**PROBLEM DESCRIPTION**
Put the lines of the entries below, from the line with "bring [262, 633]" through the last line, into a JSON list of strings, one string per line, leaving out blank lines.

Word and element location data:
◆ ◆ ◆ ◆

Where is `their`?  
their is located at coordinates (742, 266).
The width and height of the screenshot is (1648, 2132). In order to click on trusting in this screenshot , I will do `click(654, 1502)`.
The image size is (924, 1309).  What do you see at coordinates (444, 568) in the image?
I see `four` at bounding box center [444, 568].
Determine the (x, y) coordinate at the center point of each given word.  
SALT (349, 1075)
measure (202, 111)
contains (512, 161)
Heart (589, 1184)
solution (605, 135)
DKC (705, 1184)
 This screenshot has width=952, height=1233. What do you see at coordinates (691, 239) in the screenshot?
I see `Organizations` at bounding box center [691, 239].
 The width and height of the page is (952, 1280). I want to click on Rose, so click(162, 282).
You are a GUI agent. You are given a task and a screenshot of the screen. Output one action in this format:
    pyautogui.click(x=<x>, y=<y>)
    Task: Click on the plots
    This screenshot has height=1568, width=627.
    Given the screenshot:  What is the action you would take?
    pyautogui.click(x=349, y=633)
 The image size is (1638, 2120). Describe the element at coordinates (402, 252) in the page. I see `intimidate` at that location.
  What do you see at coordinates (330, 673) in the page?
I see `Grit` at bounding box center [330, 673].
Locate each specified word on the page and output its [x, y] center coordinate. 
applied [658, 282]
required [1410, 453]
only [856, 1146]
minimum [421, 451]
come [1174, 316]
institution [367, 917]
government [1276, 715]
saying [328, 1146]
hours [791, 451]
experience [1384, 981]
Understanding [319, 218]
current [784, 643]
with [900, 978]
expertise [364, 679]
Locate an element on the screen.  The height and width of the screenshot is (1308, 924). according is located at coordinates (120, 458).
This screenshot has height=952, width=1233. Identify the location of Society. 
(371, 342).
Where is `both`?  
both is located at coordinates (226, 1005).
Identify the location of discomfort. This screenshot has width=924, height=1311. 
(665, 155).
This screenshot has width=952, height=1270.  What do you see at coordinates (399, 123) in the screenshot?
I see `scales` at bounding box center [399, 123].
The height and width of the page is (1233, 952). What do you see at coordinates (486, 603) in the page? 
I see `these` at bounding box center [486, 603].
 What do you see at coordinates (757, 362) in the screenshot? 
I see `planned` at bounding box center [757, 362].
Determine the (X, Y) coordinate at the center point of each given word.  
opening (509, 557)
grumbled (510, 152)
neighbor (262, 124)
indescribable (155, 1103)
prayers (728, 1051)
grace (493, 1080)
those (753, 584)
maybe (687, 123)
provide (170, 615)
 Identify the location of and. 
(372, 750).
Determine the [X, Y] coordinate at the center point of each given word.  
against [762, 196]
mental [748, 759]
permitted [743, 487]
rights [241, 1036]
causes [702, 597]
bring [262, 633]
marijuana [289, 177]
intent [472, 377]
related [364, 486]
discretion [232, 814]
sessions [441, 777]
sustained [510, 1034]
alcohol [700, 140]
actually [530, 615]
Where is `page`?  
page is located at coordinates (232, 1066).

◆ ◆ ◆ ◆

**FULL OUTPUT**
[
  "bring [262, 633]",
  "marijuana [289, 177]",
  "intent [472, 377]",
  "related [364, 486]",
  "discretion [232, 814]",
  "sessions [441, 777]",
  "sustained [510, 1034]",
  "alcohol [700, 140]",
  "actually [530, 615]",
  "Where is `page`?  ",
  "page is located at coordinates (232, 1066)."
]